Apr
11
2023
--

Take This Unique Quiz About Duplicate Indexes In MySQL | pt-duplicate-key-checker

Duplicate Indexes In MySQL

Indexes are crucial for optimizing query execution times in databases, but having an excessive number of indexes, or redundant ones, can negatively impact performance. While pt-duplicate-key-checker is the go-to tool for identifying duplicate or redundant indexes in MySQL, it may not catch all duplicates.

In this blog post, we’ll put ourselves to the test and see if we can identify duplicate and redundant indexes in MySQL. Toward the end, we will identify what the pt-duplicate-key-checker doesn’t.

The unique quiz

Consider the following MySQL table definition.

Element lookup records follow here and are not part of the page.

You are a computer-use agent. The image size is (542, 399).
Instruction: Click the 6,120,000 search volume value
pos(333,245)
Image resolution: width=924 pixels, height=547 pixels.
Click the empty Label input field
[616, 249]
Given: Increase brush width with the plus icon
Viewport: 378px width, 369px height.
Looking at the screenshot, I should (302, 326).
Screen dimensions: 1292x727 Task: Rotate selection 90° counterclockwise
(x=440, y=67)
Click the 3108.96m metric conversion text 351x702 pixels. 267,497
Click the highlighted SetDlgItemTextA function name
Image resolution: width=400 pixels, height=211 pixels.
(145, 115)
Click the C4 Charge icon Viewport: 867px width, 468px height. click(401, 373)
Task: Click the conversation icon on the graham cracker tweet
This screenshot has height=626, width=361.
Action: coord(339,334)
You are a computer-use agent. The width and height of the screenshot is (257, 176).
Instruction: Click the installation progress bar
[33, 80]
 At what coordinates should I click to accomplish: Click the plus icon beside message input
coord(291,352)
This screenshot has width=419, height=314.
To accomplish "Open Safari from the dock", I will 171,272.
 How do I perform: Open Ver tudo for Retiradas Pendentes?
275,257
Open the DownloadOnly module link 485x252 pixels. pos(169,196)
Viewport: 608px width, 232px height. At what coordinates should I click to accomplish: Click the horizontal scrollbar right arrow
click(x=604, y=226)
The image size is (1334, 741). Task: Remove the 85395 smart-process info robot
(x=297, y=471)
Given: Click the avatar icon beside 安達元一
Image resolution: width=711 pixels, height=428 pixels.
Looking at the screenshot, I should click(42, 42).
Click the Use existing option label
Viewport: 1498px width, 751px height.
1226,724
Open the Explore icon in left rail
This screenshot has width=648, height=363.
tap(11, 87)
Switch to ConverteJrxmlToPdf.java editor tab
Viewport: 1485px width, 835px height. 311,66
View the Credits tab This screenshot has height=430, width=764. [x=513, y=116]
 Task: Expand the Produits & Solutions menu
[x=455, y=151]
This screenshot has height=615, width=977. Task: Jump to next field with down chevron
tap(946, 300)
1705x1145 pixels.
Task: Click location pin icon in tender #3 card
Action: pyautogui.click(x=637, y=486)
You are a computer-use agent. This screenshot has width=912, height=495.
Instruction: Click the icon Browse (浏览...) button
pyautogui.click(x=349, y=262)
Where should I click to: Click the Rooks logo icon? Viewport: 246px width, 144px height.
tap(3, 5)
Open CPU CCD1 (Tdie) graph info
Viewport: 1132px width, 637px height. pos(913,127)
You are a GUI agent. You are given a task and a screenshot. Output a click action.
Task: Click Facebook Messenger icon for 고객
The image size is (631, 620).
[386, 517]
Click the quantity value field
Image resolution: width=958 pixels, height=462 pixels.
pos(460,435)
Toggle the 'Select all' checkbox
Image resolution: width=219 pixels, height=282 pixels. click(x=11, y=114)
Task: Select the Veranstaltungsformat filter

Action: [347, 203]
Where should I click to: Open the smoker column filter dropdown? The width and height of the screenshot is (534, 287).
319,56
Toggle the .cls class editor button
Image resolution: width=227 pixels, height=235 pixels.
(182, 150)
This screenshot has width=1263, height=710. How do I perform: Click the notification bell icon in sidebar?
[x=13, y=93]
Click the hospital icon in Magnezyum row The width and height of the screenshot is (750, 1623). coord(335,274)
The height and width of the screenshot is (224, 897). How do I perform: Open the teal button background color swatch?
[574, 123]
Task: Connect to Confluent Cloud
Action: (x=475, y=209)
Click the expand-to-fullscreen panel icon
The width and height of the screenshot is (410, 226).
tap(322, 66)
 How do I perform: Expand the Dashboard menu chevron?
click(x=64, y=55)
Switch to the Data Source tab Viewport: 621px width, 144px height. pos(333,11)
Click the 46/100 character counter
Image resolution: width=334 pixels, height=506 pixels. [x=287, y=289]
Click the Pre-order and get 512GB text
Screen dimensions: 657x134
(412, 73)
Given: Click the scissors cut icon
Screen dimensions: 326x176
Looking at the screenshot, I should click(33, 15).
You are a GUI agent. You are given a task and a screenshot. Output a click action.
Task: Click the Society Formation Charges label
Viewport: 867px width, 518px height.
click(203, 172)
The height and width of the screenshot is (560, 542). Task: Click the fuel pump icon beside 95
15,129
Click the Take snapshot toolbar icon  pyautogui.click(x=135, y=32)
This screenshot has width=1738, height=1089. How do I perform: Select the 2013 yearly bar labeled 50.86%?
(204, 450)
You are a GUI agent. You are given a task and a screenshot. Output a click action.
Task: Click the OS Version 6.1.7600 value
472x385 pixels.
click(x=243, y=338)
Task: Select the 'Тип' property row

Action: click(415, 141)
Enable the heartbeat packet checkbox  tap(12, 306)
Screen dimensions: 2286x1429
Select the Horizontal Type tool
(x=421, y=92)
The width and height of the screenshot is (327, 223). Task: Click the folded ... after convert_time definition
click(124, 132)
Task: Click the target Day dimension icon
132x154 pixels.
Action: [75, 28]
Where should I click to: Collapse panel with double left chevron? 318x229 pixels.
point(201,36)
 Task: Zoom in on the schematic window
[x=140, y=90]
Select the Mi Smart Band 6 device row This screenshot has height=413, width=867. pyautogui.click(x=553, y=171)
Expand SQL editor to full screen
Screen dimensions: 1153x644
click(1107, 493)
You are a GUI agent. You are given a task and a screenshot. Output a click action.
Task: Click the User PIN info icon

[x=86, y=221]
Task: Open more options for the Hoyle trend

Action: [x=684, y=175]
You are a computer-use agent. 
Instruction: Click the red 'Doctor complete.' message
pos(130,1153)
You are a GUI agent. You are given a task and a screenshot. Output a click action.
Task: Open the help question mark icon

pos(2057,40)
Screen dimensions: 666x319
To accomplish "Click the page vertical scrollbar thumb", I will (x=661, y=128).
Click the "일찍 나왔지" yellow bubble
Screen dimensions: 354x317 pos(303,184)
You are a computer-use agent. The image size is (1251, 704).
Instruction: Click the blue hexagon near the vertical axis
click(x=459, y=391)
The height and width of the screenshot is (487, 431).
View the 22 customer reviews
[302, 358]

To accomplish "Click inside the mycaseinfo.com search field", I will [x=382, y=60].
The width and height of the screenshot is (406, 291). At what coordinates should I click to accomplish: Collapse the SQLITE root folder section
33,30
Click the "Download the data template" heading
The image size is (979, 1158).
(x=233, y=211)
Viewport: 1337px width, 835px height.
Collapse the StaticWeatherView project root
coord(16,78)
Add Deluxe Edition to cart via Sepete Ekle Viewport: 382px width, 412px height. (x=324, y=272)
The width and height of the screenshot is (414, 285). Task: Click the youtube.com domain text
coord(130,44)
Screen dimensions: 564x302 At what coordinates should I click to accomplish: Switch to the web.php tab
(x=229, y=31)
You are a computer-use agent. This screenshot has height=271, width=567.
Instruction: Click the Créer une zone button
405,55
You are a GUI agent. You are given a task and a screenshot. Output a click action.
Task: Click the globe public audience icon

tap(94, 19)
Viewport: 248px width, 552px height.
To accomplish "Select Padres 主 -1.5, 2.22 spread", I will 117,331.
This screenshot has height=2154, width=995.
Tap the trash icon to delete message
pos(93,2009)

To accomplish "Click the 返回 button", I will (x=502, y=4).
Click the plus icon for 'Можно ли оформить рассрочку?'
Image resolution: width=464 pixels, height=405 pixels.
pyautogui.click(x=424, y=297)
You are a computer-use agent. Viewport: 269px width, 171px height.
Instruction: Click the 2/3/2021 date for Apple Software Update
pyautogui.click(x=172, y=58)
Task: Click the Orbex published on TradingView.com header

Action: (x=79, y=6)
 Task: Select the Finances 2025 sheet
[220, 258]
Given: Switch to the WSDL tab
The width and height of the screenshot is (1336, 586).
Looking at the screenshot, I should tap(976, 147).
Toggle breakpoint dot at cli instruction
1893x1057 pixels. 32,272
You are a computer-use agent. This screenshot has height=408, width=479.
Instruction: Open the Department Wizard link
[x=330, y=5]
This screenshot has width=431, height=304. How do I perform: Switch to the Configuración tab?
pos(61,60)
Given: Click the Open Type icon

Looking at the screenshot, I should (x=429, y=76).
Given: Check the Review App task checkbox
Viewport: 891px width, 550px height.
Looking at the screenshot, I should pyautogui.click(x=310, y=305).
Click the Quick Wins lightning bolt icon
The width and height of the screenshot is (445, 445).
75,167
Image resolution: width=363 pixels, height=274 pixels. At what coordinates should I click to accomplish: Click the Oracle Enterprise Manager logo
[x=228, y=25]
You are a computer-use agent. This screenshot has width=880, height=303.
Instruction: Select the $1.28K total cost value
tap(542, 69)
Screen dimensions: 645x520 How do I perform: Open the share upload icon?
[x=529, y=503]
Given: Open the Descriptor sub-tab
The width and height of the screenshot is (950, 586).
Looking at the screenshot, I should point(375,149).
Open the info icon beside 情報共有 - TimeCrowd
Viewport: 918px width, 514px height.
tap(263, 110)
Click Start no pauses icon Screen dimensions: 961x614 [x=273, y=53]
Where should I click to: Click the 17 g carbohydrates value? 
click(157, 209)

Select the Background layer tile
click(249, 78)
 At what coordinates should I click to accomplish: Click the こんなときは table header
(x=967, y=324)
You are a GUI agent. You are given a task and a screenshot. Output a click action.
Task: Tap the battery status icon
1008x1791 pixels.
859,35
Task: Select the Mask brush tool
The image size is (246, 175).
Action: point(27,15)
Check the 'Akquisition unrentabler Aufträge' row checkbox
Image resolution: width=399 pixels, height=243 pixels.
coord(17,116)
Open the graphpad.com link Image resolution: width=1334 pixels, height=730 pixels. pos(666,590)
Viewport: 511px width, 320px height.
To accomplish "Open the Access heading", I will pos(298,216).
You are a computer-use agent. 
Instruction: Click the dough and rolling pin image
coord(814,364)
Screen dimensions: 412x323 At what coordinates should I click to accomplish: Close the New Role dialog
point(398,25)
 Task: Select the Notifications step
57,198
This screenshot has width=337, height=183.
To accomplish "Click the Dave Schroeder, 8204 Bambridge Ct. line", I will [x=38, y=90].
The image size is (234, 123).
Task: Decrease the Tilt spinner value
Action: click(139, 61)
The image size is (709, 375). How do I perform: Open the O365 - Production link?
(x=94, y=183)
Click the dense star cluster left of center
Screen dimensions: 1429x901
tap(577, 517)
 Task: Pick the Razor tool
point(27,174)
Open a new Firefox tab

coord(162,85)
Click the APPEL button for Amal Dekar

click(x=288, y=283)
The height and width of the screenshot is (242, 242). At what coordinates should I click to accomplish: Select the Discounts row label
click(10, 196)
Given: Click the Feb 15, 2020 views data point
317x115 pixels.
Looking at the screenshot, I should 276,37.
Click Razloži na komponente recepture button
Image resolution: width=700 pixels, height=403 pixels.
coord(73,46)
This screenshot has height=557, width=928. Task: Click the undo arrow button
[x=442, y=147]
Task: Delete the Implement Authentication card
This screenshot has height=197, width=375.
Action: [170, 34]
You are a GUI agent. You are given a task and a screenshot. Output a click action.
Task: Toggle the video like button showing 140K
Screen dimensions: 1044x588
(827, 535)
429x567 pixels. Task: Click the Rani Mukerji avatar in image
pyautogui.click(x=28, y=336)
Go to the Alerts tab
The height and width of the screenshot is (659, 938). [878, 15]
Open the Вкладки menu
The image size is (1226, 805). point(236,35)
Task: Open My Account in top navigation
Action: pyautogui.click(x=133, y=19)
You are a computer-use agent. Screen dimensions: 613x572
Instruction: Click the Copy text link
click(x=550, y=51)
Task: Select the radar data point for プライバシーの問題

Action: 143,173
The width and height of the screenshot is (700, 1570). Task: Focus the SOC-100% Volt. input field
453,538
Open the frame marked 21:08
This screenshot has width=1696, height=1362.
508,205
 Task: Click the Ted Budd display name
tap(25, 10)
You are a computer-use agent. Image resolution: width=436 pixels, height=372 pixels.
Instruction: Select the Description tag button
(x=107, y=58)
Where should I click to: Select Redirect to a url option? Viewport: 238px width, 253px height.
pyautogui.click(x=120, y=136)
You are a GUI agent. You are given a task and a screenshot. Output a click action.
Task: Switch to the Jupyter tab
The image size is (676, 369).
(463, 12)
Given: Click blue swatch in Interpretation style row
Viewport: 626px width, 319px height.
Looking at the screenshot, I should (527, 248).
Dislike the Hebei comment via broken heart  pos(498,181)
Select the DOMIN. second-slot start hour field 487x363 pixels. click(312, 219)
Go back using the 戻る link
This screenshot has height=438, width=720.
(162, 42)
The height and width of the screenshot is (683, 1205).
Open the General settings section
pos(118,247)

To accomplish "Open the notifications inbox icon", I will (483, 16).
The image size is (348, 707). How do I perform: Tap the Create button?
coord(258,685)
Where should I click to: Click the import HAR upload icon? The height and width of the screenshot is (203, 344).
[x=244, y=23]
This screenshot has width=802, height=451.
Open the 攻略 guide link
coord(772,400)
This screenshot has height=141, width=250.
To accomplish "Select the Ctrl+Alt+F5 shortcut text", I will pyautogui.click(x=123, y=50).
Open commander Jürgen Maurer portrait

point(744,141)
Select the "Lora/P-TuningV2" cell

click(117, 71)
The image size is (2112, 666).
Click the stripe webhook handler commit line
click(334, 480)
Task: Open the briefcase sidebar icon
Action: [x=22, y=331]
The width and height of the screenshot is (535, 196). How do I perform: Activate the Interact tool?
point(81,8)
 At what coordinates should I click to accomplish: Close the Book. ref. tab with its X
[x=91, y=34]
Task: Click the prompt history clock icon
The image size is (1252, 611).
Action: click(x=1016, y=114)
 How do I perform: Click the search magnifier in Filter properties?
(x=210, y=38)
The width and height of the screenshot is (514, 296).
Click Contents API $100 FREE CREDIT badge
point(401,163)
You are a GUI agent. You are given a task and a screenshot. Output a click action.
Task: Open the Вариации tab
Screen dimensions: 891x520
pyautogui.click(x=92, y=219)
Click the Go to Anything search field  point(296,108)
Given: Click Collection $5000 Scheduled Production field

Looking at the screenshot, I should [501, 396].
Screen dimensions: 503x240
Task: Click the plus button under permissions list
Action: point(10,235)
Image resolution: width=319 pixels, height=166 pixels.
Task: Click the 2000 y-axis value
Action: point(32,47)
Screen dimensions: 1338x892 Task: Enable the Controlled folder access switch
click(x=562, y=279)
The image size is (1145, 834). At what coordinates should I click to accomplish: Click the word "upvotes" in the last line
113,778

Let’s put our brains to work and note any of the duplicate or redundant indexes (play fair, don’t cheat):

CREATE TABLE `table_with_lot_of_trouble` (
`id` int NOT NULL,
`col1` varchar(1) DEFAULT NULL,
`col2` varchar(2) DEFAULT NULL,
`col3` varchar(3) DEFAULT NULL,
`col4` varchar(4) DEFAULT NULL,
PRIMARY KEY (`id`),
UNIQUE KEY `id` (`id`),
UNIQUE KEY `col1` (`col1`,`col2`),
UNIQUE KEY `col2` (`col2`,`col1`),
UNIQUE KEY `col1_2` (`col1`,`col2`),
UNIQUE KEY `col1_3` (`col1`,`col2`,`col3`),
UNIQUE KEY `col1_4` (`col1`),
UNIQUE KEY `col1_5` (`col1`),
KEY `idx1` (`col1`,`id`),
KEY `idx2` (`col1`,`col2`),
KEY `idx3` (`col2`,`col1`),
KEY `idx4` (`col1`,`col2`,`col3`),
KEY `idx5` (`col1`,`col2`)
) ENGINE=InnoDB;

While you work on noting down the duplicate indexes in that MySQL table, let me also add some descriptions for duplicate and redundant indexes.

Duplicate index

Duplicate indexes occur when two or more indexes have the same set of columns in the same order. These can occur accidentally due to poor database design or through the use of database management tools that automatically create indexes without checking for duplicates.

Redundant index

Redundant indexes occur when two or more indexes have some overlapping columns. While these may not be exact duplicates, they can still negatively impact database performance.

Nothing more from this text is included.